Credo che il film abbia avuto un enorme successo perchè Cortellesi è riuscita a esprimere con estrema
delicatezza ed eleganza quello che le donne sono ormai abituate a subire da secoli. Sono rimasta
colpita dalla leggerezza con cui ha dipinto attimi di violenza, dalle battute sarcastiche dette spesso e
volentieri in momenti tragici e dall’attenzione prestata a ogni singola dettaglio .
Nel 2021 ho iniziato a interessarmi al femminismo, alla violenza e parità di genere: ho letto libri, fatto
interviste e visto film e documentari, ma quello che mi ha trasmesso “C’è ancora domani”, non me l’ha
mai trasmesso niente o nessuno.
Non è facile parlare di violenza, eppure in questo film viene dipinta in modo così nitido, che mi è
venuta in mente una una citazione: “Te’ però sei in tempo”, “Pure te ma’”. Forse Marcella ha ragione,
forse siamo ancora in tempo per cambiare o forse, si può dire che non è mai troppo tardi.

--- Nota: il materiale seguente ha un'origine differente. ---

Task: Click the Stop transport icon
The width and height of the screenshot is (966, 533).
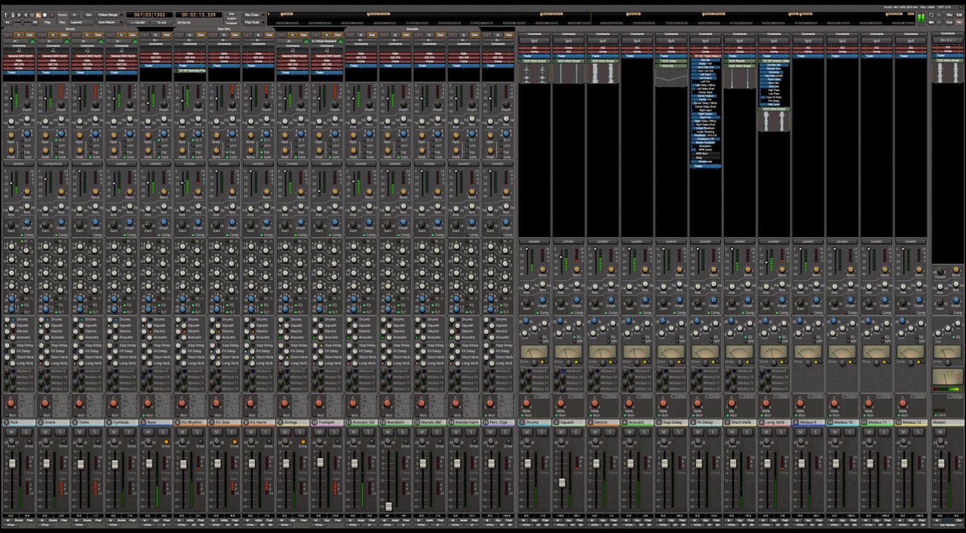Action: coord(45,15)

La scena che mi ha colpito di più è stata quella finale: Delia fa di tutto per non farsi scoprire dal marito
e nella fretta del momento, dimentica i documenti a casa ma fortunatamente, proprio quando la
protagonista sembra essere presa dallo sconforto, Marcella glieli porta. Madre e figlia non si dicono
niente, ma parlano con gli occhi. E’ in quel momento che ho ripercorso con la mente tutto il film:
nella Roma del Dopoguerra, una famiglia cerca di andare avanti facendo lavoretti qua e là, giusto per
racimolare qualche soldo in più per pagare la luce. Delia è sottomessa al marito Ivano che la picchia,
mentre la figlia più grande, Marcella, si prende cura dei due fratelli minori e si preoccupa per il suo
fidanzamento con Giulio. La vita sembra essere con le due donne di famiglia e Delia, riconoscendo di
aver commesso un errore sposando Ivano, cerca di proteggere Marcella, che continua a criticare la
madre per non ribellarsi. Ma proprio quando tutto sembra andare in fumo, ecco che a Delia si presenta
un’occasione di riscatto che non si lascia scappare.

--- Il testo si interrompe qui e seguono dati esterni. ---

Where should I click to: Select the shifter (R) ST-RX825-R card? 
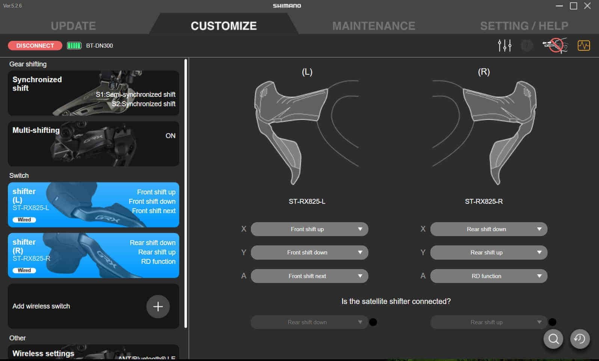point(93,256)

Così ho realizzato che questo era il finale migliore che il film potesse avere: Delia finalmente fa
qualcosa che sceglie lei, qualcosa che desidera e che la fa sentire libera. Il finale però, potrebbe risultare
un punto debole del film. Ascoltando pareri contrastanti di amici e parenti, sembra quasi che Delia
debba partire con Nino, quindi il fatto che che lei vada a votare invece di seguire il suo grande amore
potrebbe essere poco chiaro.
Lo riguarderei altre mille volte perché credo che potrei sempre imparare qualcosa e soprattutto potrei
capire ancora di più che un'insufficienza in matematica o un compito consegnato in ritardo non mi
rovineranno di certo la vita, semmai la distruggerebbe un uomo violento.
Penso che il film possano, anzi, debbano vederlo anche le mie coetanee e coetanei, perché ci fa
realizzare quali sono le cose importanti della vita.
Non è mai troppo tardi per cambiare ed essere una persona migliore, d’altronde, “c’è ancora domani”.